Corte così passò al sesto piano, e sebbene fosse convinto che questo trasloco non corrispondesse a un peggioramento del male, si sentiva a disagio al pensiero che tra lui e il mondo normale, della gente sana, già si frapponesse un netto ostacolo. Al settimo piano, porto d'arrivo, si era in un certo modo ancora in contatto con il consorzio degli uomini; esso si poteva anzi considerare quasi un prolungamento del mondo abituale. Ma al sesto già si entrava nel corpo autentico dell'ospedale; già la mentalità dei medici, delle infermiere e degli stessi ammalati era leggermente diversa. Già si ammetteva che a quel piano venivano accolti dei veri e propri ammalati, sia pure in forma non grave.
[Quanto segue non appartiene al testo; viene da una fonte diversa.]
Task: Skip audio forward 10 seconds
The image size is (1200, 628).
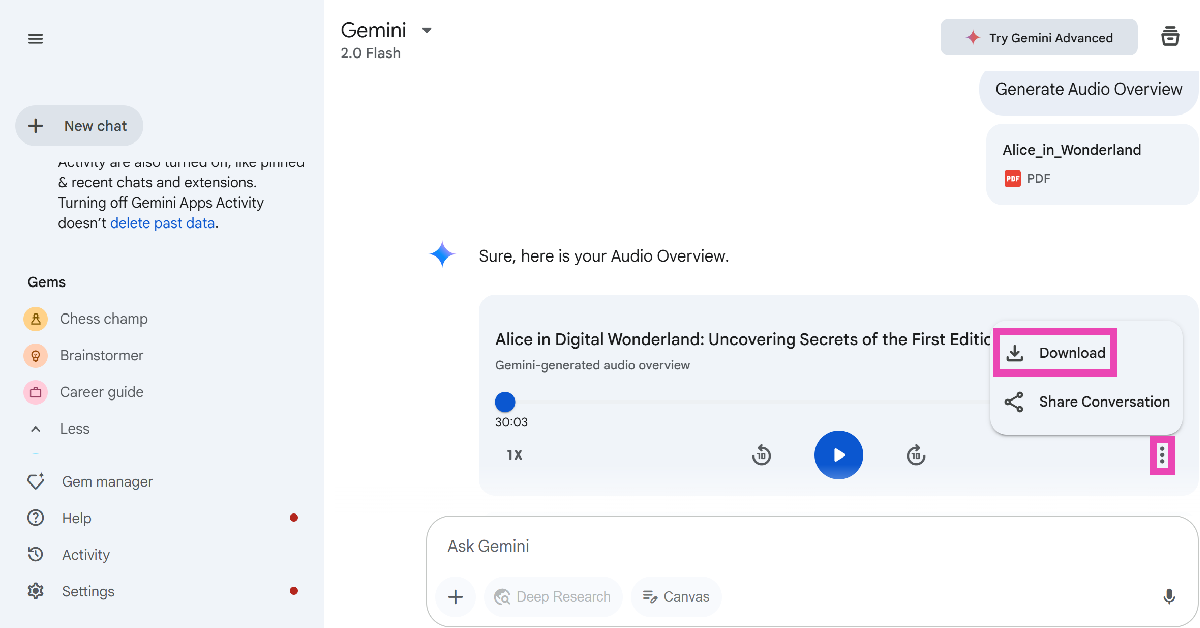Action: point(916,456)
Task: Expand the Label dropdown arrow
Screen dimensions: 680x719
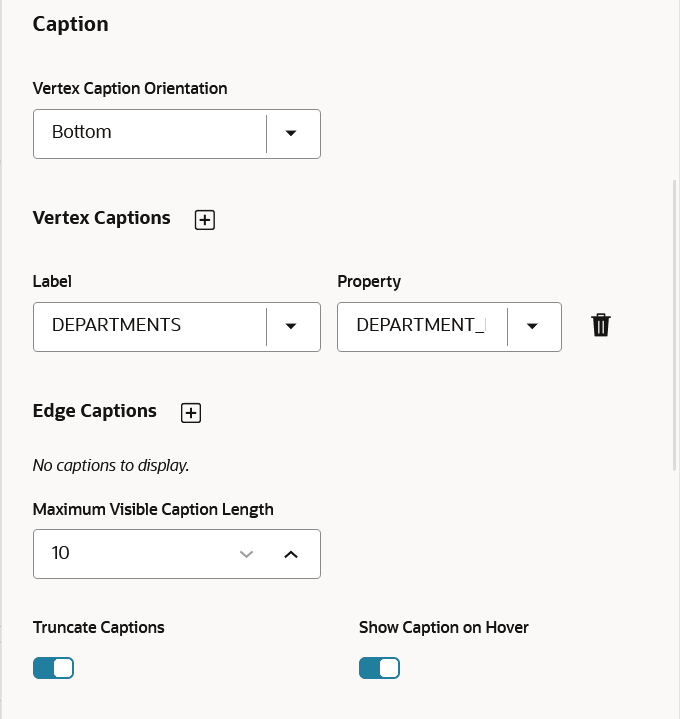Action: [x=291, y=327]
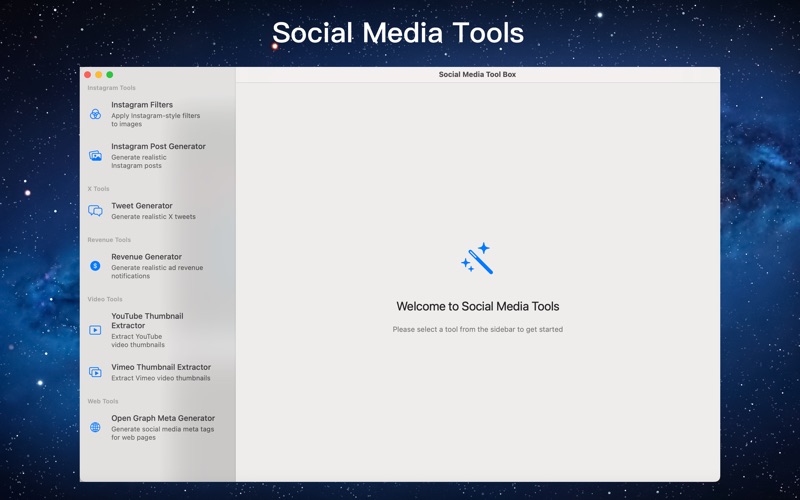This screenshot has height=500, width=800.
Task: Open the Instagram Filters tool label
Action: (x=142, y=105)
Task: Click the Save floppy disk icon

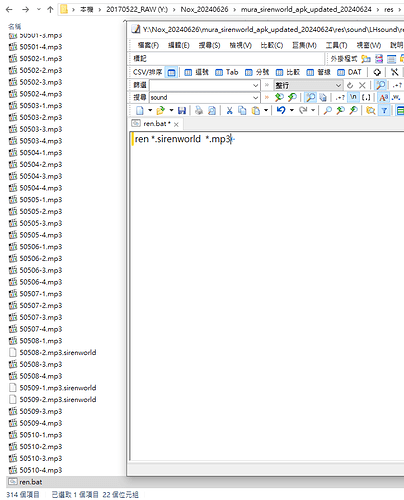Action: coord(182,110)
Dai primi discorsi fatti con i vicini di stanza, con il personale e con i sanitari, Giuseppe Corte si accorse come in quel reparto, il settimo piano venisse considerato come uno scherzo, riservato ad ammalati dilettanti, affetti più che altro da fisime; solo dal sesto, per così dire, si cominciava davvero.
Comunque Giuseppe Corte capì che per tornare di sopra, al posto che gli competeva per le caratteristiche del suo male, avrebbe certamente incontrato qualche difficoltà; per tornare al settimo piano, egli doveva mettere in moto un complesso organismo, sia pure per un minuto sforzo; non c'era dubbio che se egli non avesse fiatato, nessuno avrebbe pensato a trasferirlo di nuovo al piano superiore dei "quasi-sani".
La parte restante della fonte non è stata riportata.